● **Problem statement**:
Arrange the stretch of the listing from the line containing "Like the first tweet with 9K likes" through the line containing "(x=25, y=478)" as a two-column CSV with the headers instruction and response. Each row should pair an instruction with its matching response, with each value in a single quoted field and any line breaks replaced by spaces.

● **Provided data**:
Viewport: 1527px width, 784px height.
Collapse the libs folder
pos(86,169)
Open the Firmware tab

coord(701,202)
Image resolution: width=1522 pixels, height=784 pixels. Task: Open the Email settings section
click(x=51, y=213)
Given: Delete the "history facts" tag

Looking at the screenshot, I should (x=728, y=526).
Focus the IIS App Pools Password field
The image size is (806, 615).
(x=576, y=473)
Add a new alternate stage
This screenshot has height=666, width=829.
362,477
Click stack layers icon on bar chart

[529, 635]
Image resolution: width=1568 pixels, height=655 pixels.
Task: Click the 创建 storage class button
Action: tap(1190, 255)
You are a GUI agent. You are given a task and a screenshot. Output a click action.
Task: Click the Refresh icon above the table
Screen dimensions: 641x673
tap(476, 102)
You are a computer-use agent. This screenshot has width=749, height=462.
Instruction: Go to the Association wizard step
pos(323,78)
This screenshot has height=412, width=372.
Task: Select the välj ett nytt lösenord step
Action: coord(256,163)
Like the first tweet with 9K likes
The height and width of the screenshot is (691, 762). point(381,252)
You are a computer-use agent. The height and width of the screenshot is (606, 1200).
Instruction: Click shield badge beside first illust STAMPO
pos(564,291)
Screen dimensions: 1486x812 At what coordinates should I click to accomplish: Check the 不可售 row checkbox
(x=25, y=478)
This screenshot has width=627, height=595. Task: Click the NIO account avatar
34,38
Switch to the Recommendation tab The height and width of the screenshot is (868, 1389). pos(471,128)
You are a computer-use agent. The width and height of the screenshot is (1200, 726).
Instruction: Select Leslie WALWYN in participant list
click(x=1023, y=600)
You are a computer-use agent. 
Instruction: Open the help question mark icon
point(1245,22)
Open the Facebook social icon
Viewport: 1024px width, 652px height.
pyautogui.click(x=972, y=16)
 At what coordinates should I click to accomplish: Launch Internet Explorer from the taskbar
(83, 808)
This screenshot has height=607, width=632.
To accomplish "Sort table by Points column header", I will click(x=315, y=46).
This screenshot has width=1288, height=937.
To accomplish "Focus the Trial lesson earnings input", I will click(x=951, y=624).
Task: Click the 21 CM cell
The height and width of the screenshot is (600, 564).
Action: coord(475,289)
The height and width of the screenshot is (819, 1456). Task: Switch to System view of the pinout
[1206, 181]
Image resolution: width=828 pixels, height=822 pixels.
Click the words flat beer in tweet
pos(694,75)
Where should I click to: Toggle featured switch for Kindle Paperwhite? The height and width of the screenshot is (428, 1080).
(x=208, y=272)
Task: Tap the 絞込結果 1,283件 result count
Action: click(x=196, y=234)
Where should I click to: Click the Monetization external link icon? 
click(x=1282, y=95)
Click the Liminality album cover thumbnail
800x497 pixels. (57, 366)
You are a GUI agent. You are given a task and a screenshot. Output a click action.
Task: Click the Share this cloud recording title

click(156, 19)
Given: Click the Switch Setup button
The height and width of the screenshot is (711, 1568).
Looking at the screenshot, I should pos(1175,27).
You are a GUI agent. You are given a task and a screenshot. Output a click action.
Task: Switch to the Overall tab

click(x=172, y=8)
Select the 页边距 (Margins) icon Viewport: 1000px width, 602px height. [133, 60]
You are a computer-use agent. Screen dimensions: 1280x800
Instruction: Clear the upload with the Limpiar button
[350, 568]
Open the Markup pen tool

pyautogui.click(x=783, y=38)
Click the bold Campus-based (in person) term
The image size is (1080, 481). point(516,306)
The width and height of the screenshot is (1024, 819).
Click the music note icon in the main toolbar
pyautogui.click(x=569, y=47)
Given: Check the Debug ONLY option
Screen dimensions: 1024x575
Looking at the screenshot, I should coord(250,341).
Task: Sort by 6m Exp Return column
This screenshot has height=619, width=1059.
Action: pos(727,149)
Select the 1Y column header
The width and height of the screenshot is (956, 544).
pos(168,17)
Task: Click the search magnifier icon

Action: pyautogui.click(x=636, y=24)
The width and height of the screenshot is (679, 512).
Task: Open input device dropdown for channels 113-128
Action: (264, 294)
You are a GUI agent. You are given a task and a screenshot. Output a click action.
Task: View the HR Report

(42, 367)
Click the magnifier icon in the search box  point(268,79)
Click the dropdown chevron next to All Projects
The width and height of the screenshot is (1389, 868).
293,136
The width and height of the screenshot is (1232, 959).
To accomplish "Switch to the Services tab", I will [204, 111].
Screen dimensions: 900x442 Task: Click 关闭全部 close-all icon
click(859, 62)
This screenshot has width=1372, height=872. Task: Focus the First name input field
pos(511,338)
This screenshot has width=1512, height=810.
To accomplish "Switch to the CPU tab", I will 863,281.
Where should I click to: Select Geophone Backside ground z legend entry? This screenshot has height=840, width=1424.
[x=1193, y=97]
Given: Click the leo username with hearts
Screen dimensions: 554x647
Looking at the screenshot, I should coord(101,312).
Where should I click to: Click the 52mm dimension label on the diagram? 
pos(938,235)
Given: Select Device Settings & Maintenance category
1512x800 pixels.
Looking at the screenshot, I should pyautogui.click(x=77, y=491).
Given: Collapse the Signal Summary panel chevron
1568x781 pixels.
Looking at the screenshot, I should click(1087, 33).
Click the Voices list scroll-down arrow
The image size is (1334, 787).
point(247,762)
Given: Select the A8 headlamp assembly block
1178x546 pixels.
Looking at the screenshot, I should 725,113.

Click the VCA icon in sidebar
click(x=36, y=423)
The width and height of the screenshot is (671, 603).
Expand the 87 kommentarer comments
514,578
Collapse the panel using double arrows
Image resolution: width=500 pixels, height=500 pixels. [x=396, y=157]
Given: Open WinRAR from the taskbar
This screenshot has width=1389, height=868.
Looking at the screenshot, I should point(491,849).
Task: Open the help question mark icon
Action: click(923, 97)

● **Written answer**:
instruction,response
"Like the first tweet with 9K likes","The height and width of the screenshot is (691, 762). point(381,252)"
"You are a computer-use agent. The height and width of the screenshot is (606, 1200). Instruction: Click shield badge beside first illust STAMPO","pos(564,291)"
"Screen dimensions: 1486x812 At what coordinates should I click to accomplish: Check the 不可售 row checkbox","(x=25, y=478)"